El mal en su expresión máxima.
Leyendo el cuento de hoy no se me ha quitado de la cabeza la última matanza conocida de un inocente...la pobre bebé de Almería, sólo hace unos días.
Feliz jornada amigo, abrazos.
Relato como muy coral, con distintas perspectivas y todas dirigidas hacia el mismo punto de fuga... ¿He dicho de fuga? Pues eso, recordarnos el camino. Hasta mañana.
Horror y dolor,sí. Y miradas cruzadas, palabras y silencios del anciano. Un texto muy elaborado.
Y me dí cuenta al pensar en el pequeño Juan de Isabel que el profeta semidesnudo que el pequeño pastor Amos escucha con su padre en Jerusalen no puede ser este Bautista. Tonta de mí.
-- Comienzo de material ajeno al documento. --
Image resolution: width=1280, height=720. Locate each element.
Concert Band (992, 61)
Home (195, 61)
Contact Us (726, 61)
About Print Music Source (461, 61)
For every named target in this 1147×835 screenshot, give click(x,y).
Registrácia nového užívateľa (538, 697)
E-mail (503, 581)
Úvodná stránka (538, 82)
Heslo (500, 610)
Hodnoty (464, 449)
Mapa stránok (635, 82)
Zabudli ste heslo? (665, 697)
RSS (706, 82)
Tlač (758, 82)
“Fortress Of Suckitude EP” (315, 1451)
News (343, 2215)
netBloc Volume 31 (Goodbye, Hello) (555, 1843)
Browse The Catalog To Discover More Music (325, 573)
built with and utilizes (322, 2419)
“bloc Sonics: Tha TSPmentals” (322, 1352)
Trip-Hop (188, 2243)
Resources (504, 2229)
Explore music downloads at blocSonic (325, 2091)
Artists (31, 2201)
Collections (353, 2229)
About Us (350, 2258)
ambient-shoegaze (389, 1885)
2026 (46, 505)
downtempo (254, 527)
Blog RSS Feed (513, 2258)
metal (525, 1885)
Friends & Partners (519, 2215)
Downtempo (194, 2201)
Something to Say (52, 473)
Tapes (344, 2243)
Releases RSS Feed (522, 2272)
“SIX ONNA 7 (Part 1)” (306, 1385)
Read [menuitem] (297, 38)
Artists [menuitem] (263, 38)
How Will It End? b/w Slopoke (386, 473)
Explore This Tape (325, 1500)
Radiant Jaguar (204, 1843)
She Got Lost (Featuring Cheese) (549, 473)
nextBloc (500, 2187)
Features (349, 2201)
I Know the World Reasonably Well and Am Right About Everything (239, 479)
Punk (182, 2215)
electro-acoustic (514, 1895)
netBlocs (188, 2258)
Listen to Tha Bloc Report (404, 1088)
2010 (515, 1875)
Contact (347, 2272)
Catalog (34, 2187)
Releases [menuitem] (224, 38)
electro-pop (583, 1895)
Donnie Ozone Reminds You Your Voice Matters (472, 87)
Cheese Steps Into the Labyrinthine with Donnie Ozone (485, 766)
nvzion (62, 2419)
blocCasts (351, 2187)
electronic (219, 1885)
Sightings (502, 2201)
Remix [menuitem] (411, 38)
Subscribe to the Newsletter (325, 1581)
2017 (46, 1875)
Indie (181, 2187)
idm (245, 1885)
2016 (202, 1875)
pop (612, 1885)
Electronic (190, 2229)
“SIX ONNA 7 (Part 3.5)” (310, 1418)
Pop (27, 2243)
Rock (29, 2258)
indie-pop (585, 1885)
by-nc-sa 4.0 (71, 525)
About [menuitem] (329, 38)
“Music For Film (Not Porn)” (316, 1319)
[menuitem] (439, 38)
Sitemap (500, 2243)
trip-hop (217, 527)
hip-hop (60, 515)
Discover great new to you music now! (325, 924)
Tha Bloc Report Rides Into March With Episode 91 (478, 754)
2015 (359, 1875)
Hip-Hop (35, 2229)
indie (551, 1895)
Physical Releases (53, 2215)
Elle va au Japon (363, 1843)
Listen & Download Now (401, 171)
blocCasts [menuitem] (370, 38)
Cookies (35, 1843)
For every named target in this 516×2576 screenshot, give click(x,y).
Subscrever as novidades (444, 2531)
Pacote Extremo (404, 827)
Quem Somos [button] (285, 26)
El anciano aquí es otro profeta, otro mensajero.
Flamenco Rojo:
Tus palabras confirman las mías. El aspecto más cruel del ser humano, no cesa de causar daño, mucho daño.
Amando:
Sí todas dirigidas hacia el mismo punto, un punto donde confluye una sensación que mezcla acusación y esperanza.
catherine:
Efectivamente, no podía ser Juan, pero es igual, ha habido tantos juanes distribuidos por las columnas del templo.
Los enviados suelen ser sabios, por eso son enviados. Y para ser sabio, en general, es menester haber vivido mucho y haber mirado mucho.